Heranças e Doações em 2026: reestruturação do ITCMD em 2026 obriga progressividade nas alíquotas, adota base de cálculo pelo valor de mercado, e amplia a cobrança sobre bens e contas, alterando o destino da arrecadação
O início de 2026 trouxe mudanças significativas nas regras do ITCMD, que agora deixa de ser apenas uma taxa estadual burocrática, para se tornar uma ferramenta fiscal mais rígida.
Com a sanção da Lei Complementar nº 227, estados passam a ter a obrigatoriedade de cobrar imposto de forma progressiva, o que aumenta a carga sobre grandes patrimônios.
As novas medidas também mudam a forma de avaliar bens, e trazem outras novidades determinantes para quem planeja sucessões ou doa patrimônios, conforme informação divulgada pela fonte enviada.
Progressividade obrigatória e o teto de 8%
Uma das maiores novidades é a exigência de progressividade nas alíquotas do ITCMD, ou seja, as alíquotas sobem conforme o tamanho do patrimônio transmitido.
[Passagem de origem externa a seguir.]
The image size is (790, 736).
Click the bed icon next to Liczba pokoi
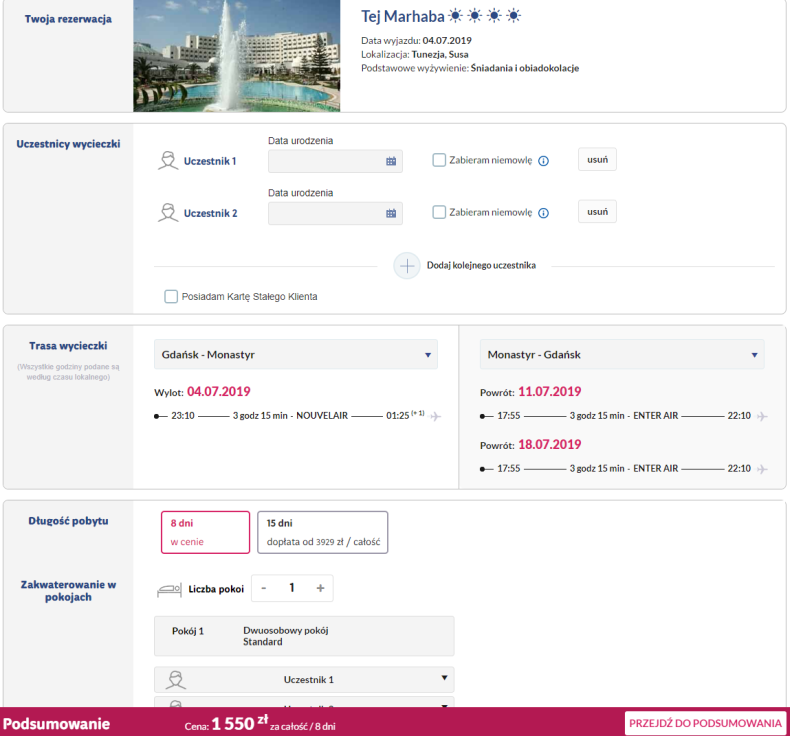tap(169, 589)
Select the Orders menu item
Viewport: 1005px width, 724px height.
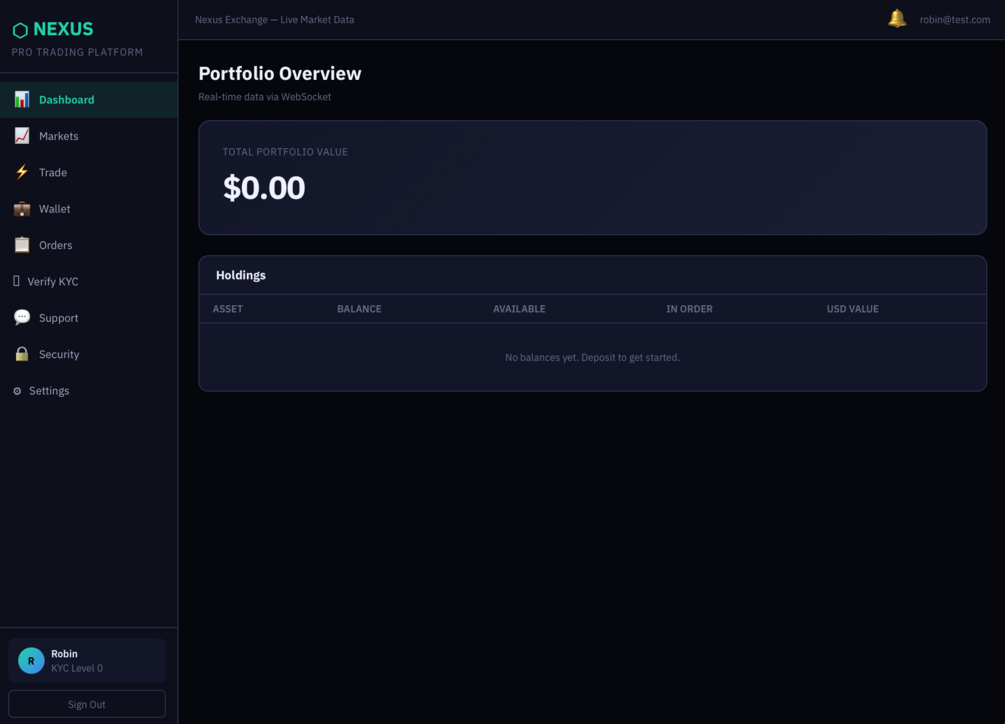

Embora o teto continue sendo de 8%, limite fixado pelo Senado, a tendência é que a maioria das grandes heranças atinja esse topo com rapidez.
Antes, alguns estados aplicavam uma taxa única independente do valor herdado, agora todos precisam criar faixas, o que amplia a carga tributária sobre heranças e doações de alto valor, e reduz a margem para estratégias simples de redução de imposto.
Valoração pelo valor de mercado, não mais por escrituras antigas
Outra mudança que impacta diretamente famílias e planejadores patrimoniais é a base de cálculo, que passa a ser o valor de mercado do bem. Isso significa que imóveis avaliados por preços de escrituras realizadas há dez ou vinte anos não serão mais aceitos.
Na prática, um apartamento que valorizou muito ao longo das décadas terá o imposto calculado sobre o preço de venda atual, o que pode elevar drasticamente o montante devido ao estado, e tornar doações em vida, holdings e transferência de cotas muito menos vantajosas sem um planejamento detalhado.
Ativos no exterior e mudança no destino da arrecadação
A reforma também encerrou disputas judiciais longas, permitindo que os estados cobrem imposto sobre bens, empresas e contas bancárias situadas fora do Brasil. Essa ampliação da competência aumenta o alcance do ITCMD sobre patrimônios internacionais.
Além disso, houve mudança no destino do imposto, que agora é devido ao estado onde o falecido morava, e não necessariamente onde estão os bens ou onde corre o inventário, exigindo atenção à legislação específica de cada unidade federativa.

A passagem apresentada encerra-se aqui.